Lynn’s plot is intercut with that of another victim, Jeff (Angus Macfadyan), traumatized by the death of his six-year-old son (hit by a drunk driver). John thinks Jeff (who’s been frightening his little daughter back home by acting demented) is too interested in vengeance. Jeff’s lessons in “forgiveness” take the form of macabre tests that lead to a face-to-face with the drunk driver, a remorseful young man named Tim (Mpho Koaho). You’re left to make your own sense of the fact that this only black victim of the bunch is trapped inside a machine that breaks his body bit by bit, like slavers used to do to their victims.

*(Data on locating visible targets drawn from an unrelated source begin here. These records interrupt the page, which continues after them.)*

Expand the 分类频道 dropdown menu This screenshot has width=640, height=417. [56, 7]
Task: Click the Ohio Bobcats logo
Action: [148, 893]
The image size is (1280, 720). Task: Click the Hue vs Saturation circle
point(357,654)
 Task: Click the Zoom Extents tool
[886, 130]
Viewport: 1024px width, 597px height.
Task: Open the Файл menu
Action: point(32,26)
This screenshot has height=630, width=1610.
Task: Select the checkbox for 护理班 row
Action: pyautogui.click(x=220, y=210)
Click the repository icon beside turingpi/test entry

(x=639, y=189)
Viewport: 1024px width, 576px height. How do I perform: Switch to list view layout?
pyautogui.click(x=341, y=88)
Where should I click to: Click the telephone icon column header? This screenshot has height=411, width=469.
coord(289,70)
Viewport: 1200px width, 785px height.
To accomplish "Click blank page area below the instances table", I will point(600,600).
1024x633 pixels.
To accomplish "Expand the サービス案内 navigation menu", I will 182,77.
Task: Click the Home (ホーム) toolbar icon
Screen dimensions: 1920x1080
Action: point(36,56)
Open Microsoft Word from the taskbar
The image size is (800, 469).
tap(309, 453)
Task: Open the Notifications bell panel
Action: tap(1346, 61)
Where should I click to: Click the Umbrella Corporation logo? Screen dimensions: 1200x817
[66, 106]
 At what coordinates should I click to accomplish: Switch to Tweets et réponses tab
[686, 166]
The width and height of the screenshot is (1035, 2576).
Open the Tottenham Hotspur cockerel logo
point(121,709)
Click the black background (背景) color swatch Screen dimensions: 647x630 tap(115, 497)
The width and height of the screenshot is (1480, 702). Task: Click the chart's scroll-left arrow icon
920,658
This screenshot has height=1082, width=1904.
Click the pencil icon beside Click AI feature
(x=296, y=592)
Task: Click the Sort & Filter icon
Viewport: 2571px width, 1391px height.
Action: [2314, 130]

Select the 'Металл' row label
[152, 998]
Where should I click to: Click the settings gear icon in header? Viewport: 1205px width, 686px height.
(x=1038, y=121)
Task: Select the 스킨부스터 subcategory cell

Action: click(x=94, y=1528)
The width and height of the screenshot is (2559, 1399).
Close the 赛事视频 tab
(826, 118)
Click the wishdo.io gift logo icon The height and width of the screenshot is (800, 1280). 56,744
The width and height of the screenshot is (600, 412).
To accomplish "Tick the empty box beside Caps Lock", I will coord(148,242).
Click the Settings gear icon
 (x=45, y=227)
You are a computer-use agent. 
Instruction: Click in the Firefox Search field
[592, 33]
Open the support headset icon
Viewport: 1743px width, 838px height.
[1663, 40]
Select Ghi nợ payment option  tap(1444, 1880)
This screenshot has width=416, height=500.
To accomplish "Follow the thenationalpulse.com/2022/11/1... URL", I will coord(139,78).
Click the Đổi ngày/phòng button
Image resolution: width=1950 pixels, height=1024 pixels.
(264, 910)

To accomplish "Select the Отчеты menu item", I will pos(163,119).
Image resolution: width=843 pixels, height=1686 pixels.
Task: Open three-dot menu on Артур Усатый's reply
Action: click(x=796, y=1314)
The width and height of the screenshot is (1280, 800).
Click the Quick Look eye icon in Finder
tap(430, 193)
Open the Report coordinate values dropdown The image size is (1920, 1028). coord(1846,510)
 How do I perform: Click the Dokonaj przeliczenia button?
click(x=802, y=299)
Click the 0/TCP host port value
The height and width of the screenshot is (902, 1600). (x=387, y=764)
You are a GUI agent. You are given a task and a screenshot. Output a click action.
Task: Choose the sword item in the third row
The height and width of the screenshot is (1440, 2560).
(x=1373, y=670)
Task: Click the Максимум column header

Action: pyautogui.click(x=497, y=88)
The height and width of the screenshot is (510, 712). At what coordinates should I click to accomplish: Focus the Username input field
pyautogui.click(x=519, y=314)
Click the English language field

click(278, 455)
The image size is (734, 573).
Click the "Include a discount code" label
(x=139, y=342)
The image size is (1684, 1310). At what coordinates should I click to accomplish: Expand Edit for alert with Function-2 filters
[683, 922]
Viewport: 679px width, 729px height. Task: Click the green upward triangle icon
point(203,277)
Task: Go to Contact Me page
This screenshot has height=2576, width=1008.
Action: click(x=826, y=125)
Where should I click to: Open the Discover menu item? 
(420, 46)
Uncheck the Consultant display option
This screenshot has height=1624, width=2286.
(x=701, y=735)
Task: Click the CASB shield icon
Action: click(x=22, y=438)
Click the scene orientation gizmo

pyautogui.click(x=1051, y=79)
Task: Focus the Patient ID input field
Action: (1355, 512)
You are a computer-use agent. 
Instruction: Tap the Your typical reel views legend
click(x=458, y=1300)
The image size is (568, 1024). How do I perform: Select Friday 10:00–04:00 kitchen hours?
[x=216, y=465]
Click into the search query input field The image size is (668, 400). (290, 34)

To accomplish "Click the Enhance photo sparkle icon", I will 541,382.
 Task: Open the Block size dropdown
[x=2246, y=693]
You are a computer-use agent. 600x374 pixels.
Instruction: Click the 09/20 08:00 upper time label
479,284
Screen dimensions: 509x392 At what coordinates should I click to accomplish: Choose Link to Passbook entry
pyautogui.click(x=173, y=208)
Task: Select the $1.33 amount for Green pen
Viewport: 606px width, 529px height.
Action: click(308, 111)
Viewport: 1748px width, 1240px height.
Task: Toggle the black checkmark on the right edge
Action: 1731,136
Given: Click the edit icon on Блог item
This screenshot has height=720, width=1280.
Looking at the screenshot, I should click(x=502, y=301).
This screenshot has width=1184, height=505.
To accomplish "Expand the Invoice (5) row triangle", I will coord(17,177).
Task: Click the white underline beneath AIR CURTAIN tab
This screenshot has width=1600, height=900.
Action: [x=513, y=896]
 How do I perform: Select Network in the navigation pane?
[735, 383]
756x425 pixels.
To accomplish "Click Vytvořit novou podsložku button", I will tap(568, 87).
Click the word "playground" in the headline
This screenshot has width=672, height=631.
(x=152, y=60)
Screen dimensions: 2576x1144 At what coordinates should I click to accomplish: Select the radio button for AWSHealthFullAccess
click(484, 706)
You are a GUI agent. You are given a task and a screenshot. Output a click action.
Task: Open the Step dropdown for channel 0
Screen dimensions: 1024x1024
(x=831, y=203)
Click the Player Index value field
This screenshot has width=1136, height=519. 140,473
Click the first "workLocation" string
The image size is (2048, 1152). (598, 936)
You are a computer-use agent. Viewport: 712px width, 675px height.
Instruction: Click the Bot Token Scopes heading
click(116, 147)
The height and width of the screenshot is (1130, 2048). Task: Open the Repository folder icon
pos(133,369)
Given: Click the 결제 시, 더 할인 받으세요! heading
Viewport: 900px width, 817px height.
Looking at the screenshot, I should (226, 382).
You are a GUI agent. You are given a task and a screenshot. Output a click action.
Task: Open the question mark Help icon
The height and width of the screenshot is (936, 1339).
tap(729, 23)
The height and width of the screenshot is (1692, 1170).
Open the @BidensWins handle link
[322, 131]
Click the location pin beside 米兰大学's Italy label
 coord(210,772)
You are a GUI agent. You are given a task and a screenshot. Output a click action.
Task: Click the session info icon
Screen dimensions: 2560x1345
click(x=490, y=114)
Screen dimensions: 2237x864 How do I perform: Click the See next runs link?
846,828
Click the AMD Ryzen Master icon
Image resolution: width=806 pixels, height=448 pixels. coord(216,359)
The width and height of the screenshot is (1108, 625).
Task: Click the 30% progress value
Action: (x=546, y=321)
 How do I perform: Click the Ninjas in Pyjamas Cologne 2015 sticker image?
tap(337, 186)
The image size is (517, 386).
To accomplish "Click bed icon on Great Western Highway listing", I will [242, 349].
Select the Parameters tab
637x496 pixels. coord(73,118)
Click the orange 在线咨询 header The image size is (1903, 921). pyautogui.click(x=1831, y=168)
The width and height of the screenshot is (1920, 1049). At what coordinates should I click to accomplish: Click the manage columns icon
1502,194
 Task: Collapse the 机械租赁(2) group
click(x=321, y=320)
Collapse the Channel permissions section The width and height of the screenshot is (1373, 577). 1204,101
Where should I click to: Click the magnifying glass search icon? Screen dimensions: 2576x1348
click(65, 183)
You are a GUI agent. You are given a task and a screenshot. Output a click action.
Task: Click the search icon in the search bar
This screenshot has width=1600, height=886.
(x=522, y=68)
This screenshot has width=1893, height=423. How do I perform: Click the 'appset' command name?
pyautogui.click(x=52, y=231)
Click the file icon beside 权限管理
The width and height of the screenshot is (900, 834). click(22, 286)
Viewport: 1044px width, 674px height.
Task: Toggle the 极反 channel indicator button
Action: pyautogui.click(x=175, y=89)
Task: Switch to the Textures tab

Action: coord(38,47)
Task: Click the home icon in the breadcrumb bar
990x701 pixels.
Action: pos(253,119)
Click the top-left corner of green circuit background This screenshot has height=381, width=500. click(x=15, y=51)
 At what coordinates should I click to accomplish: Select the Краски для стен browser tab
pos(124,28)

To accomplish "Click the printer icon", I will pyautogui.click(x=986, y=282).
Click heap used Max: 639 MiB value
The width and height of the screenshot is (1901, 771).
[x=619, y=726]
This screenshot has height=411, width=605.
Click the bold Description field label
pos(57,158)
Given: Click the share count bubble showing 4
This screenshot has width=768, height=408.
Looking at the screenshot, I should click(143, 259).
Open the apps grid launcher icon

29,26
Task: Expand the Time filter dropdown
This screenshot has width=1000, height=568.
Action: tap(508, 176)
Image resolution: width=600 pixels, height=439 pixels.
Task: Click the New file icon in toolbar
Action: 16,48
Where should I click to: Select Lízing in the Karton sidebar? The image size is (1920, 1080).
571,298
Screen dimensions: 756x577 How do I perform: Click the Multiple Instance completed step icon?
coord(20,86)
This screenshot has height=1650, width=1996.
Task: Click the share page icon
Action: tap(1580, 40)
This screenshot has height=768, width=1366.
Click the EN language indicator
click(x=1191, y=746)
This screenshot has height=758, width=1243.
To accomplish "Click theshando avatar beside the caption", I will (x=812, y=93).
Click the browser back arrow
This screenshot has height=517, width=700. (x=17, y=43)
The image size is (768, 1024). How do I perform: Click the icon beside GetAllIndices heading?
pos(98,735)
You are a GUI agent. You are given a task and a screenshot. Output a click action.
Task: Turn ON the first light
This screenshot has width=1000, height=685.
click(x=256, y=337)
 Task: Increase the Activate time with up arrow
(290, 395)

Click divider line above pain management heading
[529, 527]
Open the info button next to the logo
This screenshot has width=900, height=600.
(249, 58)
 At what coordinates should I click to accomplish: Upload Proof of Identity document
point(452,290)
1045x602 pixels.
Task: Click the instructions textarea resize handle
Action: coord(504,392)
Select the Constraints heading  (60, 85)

Yet, Saw III isn’t about to make an explicit historical, much less explicitly political, reference. It’s much too interested in the show at hand, trying too hard to one-up its own previous vulgarities. In this, it makes its own sociopolitical points, indicting vengeance and interrogating the strange pleasures afforded by violence. A movie of its moment even as it borrows from so many that have come before, Saw III conjures all manner of torments, displayed for you as they are for its virtuoso showman.